» Work item:
The lines to reproduce from the material below are those from the one containing "Open the Document menu" through the one containing "Click the up/down arrows on weight selector", both included; write them out exactly and add nothing.

» Recorded data:
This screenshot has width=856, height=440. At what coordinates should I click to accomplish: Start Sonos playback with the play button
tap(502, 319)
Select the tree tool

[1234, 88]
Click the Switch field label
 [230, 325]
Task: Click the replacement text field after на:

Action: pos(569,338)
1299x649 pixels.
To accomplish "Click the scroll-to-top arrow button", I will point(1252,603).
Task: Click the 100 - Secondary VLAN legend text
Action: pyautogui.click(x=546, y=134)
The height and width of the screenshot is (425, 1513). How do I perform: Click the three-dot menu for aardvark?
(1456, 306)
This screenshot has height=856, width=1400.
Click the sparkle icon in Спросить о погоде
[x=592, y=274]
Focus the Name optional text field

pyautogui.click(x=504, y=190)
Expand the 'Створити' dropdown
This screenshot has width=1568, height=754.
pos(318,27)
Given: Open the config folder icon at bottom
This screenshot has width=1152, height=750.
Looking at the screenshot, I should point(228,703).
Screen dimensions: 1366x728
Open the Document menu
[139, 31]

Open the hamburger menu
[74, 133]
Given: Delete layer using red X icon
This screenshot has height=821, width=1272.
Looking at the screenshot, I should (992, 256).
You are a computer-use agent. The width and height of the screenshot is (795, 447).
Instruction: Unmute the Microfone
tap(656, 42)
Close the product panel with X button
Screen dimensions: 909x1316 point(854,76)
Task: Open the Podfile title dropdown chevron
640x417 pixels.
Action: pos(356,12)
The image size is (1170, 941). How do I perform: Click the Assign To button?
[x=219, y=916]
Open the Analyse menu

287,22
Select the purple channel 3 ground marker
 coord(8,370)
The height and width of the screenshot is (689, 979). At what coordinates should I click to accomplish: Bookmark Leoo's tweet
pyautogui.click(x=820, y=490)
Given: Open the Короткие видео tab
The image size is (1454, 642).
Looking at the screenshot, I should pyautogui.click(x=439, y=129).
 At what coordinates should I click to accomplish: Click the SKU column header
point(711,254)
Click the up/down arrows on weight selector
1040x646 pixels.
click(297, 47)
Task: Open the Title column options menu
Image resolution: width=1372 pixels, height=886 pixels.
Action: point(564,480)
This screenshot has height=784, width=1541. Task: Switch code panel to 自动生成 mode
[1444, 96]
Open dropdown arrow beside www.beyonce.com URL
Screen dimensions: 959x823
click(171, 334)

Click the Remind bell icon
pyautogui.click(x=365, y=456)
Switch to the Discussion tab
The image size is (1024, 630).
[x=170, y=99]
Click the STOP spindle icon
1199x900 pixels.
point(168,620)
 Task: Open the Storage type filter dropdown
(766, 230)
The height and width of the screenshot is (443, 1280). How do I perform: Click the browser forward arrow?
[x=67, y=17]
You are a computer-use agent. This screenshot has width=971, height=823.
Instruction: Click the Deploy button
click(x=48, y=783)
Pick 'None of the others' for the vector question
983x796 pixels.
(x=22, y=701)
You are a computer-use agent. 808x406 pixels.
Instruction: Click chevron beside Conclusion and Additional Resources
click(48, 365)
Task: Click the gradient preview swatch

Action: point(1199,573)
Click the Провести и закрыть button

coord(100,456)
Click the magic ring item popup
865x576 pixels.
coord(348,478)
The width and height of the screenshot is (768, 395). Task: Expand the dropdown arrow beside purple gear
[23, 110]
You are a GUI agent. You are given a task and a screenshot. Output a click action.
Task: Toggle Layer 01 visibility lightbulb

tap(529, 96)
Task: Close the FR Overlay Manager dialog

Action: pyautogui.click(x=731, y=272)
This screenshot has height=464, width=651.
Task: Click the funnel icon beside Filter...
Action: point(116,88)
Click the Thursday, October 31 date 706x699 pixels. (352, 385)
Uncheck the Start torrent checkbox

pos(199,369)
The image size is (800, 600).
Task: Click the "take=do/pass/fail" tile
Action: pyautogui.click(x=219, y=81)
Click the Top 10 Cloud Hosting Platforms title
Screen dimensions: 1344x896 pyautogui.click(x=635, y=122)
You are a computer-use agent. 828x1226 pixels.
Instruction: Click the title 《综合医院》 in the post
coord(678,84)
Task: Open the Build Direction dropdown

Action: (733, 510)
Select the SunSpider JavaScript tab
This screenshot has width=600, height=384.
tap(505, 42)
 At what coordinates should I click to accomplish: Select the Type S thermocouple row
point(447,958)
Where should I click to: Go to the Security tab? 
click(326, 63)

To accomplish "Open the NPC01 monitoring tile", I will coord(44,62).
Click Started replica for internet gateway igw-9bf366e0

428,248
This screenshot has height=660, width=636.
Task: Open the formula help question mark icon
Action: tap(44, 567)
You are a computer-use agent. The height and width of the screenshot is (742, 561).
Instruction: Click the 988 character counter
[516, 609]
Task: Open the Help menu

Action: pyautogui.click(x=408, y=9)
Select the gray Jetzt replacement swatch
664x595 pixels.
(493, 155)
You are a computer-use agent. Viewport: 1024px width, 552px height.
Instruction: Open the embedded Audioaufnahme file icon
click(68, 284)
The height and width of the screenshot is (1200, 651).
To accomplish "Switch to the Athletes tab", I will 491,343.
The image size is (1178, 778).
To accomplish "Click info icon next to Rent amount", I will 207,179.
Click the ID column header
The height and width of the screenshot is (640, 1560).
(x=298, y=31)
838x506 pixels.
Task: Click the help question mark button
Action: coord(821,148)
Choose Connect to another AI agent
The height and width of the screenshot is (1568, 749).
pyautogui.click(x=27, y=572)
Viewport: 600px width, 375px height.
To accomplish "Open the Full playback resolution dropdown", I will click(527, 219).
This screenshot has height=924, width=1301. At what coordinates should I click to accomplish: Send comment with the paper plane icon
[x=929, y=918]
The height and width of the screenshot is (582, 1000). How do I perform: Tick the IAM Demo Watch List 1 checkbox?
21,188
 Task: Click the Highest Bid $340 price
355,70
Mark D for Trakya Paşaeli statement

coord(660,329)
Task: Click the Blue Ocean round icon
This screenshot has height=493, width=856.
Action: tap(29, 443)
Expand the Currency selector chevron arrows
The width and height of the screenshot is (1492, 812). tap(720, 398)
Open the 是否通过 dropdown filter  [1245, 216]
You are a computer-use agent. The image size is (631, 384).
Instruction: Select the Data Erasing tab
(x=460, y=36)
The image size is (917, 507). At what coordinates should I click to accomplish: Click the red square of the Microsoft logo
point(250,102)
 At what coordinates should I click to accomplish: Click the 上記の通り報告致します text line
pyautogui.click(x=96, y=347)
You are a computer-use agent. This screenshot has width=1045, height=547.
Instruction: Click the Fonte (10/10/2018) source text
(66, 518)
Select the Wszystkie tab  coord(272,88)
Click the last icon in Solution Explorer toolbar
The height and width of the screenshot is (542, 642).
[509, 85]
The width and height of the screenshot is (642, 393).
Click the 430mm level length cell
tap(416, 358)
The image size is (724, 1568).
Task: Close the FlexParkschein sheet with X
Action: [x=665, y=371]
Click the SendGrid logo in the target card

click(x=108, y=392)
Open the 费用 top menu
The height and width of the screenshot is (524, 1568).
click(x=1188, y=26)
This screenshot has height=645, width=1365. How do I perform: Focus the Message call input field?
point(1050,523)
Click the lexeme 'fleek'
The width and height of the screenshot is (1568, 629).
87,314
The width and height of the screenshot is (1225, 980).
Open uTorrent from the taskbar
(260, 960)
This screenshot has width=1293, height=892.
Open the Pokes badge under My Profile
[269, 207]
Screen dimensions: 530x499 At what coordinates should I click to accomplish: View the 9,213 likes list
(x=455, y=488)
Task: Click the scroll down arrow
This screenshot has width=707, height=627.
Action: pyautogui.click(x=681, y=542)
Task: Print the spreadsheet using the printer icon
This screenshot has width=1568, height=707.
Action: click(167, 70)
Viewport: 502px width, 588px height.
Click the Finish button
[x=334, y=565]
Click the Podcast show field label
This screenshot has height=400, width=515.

» Result of this exercise:
Open the Document menu
[139, 31]

Open the hamburger menu
[74, 133]
Given: Delete layer using red X icon
This screenshot has height=821, width=1272.
Looking at the screenshot, I should (992, 256).
You are a computer-use agent. The width and height of the screenshot is (795, 447).
Instruction: Unmute the Microfone
tap(656, 42)
Close the product panel with X button
Screen dimensions: 909x1316 point(854,76)
Task: Open the Podfile title dropdown chevron
640x417 pixels.
Action: pos(356,12)
The image size is (1170, 941). How do I perform: Click the Assign To button?
[x=219, y=916]
Open the Analyse menu

287,22
Select the purple channel 3 ground marker
 coord(8,370)
The height and width of the screenshot is (689, 979). At what coordinates should I click to accomplish: Bookmark Leoo's tweet
pyautogui.click(x=820, y=490)
Given: Open the Короткие видео tab
The image size is (1454, 642).
Looking at the screenshot, I should pyautogui.click(x=439, y=129).
 At what coordinates should I click to accomplish: Click the SKU column header
point(711,254)
Click the up/down arrows on weight selector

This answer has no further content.